Q. My XPath query is too slow.
A. Quotes from mailist regarding XPath query performance can be found here: http://www.nabble.com/Explanation-and-solutions-of-some-Jackrabbit-queries-regarding-performance-td15028655.html
Performance of XPath queries is much better with 1.5 snapshot.
Q. I have too many child nodes and performance goes down.
A. The current internal Jackrabbit design is optimized for small to medium sized child node sets, i.e. up to ~10k child nodes per node. Really large child node sets negatively affect write performance.

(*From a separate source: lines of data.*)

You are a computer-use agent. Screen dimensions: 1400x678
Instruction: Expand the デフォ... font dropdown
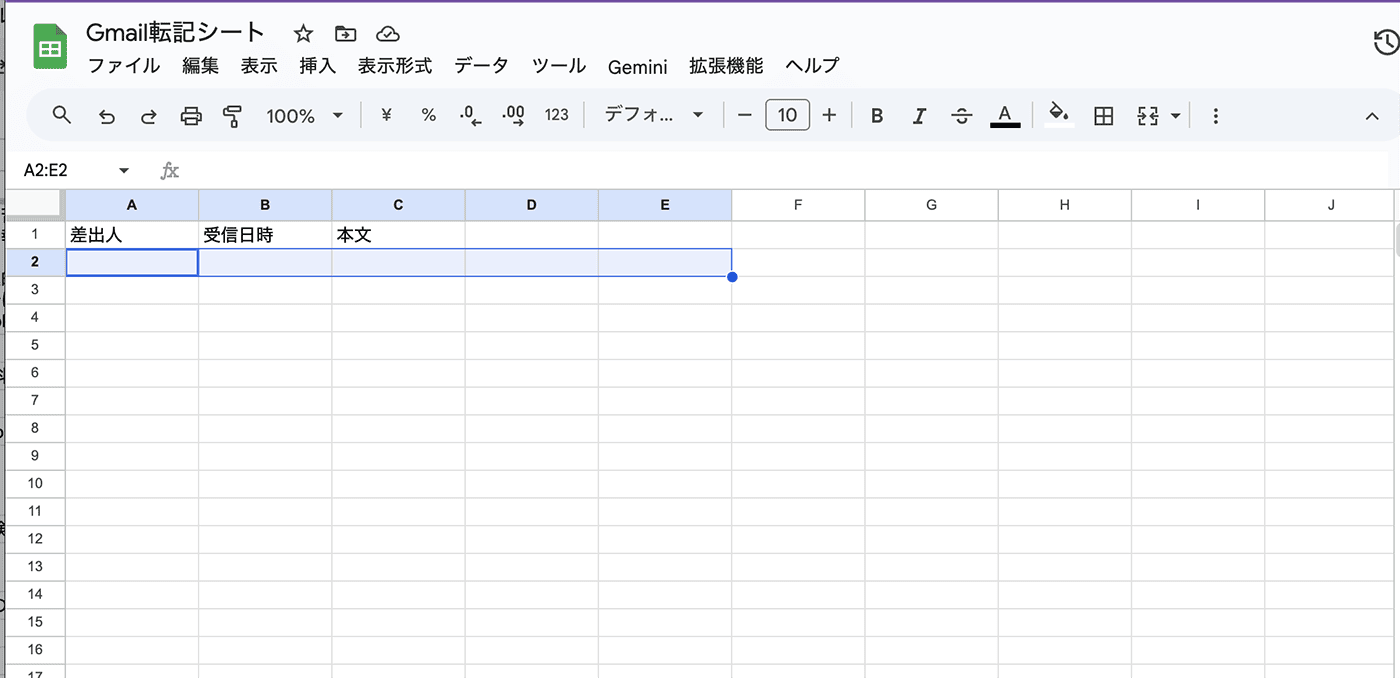click(x=654, y=115)
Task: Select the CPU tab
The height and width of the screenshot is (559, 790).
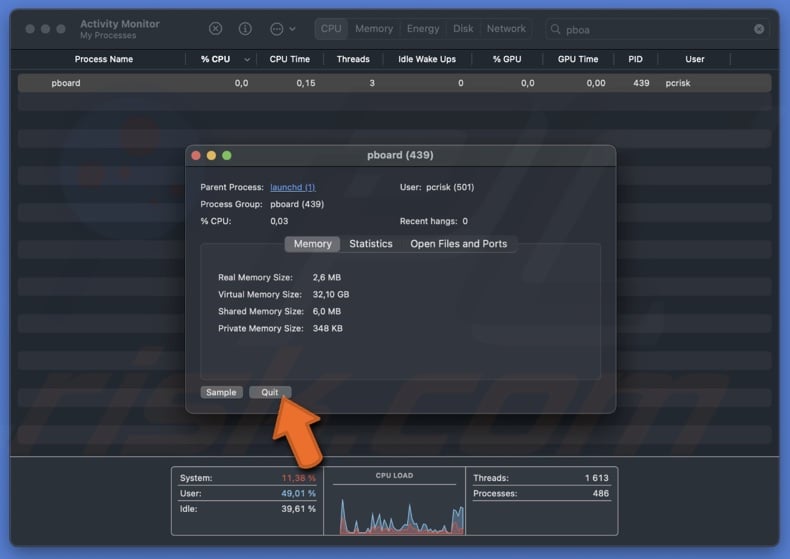Action: [x=331, y=29]
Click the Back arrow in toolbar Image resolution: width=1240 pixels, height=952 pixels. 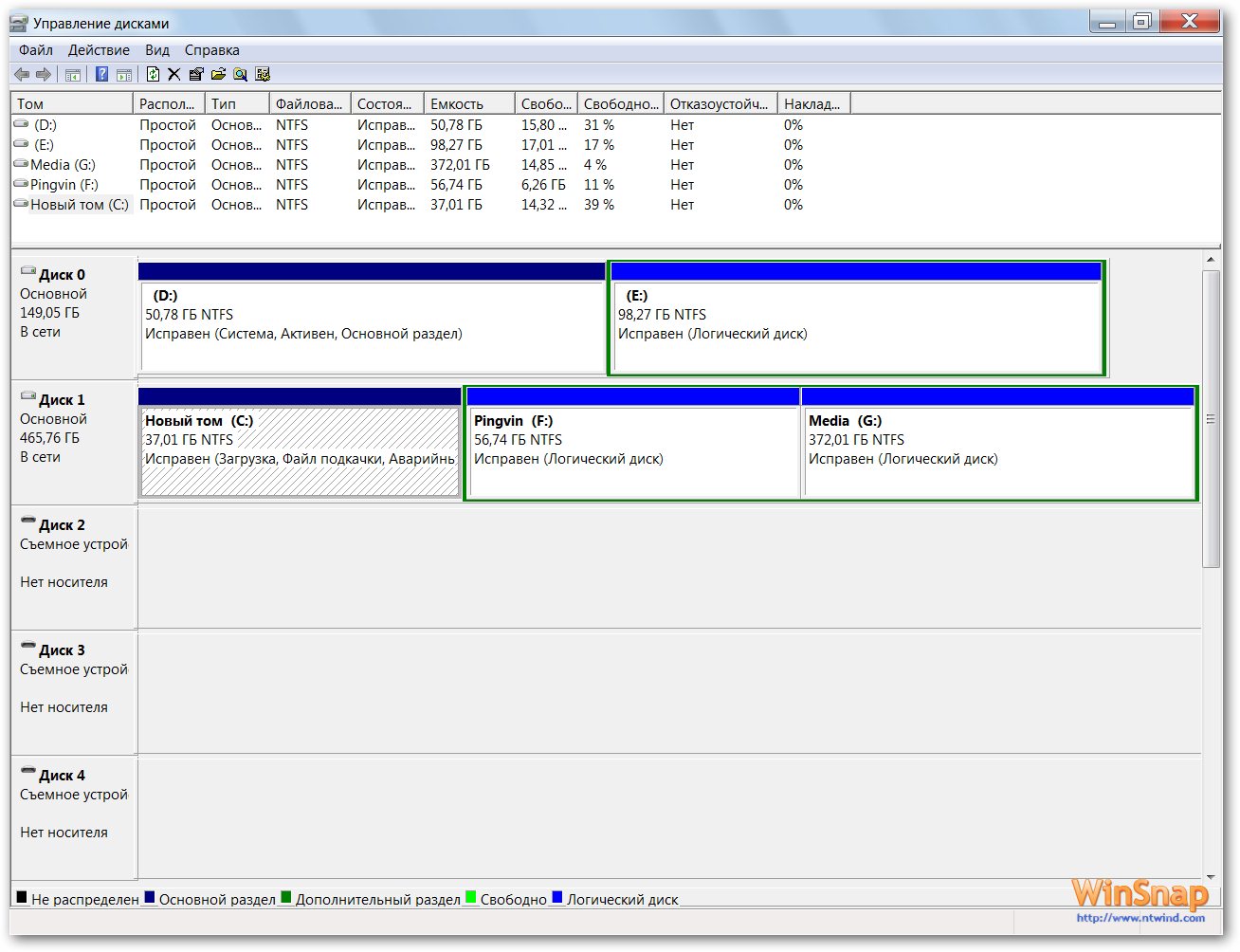click(x=22, y=74)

Please note that this is not a general issue of JCR but specific to Jackrabbit's current internal persistence strategy - independent from the fact if you use a normal persistence manager or a "bundle" persistence manager, albeit the latter one is recommended; see PersistenceManagerFAQ. Each node contains the references to all its child nodes. This is a design decision inside Jackrabbit to improve speed when using few child nodes. To improve performance, introduce some extra-levels to your content model. This also helps humans to explore the repository when using a browser tool. Typical solutions are to use some categories of the context of your data or date folders, such as "2009/01/09".
Q. I have many references to a single node and performance goes down.
A. The current Jackrabbit design is not optimized for many nodes referencing a single node, because for easy back-referencing in the JCR API all those references are stored in the target node. Please note that many people don't recommend references in a content model anyway - see for example DavidsModel, rule #5.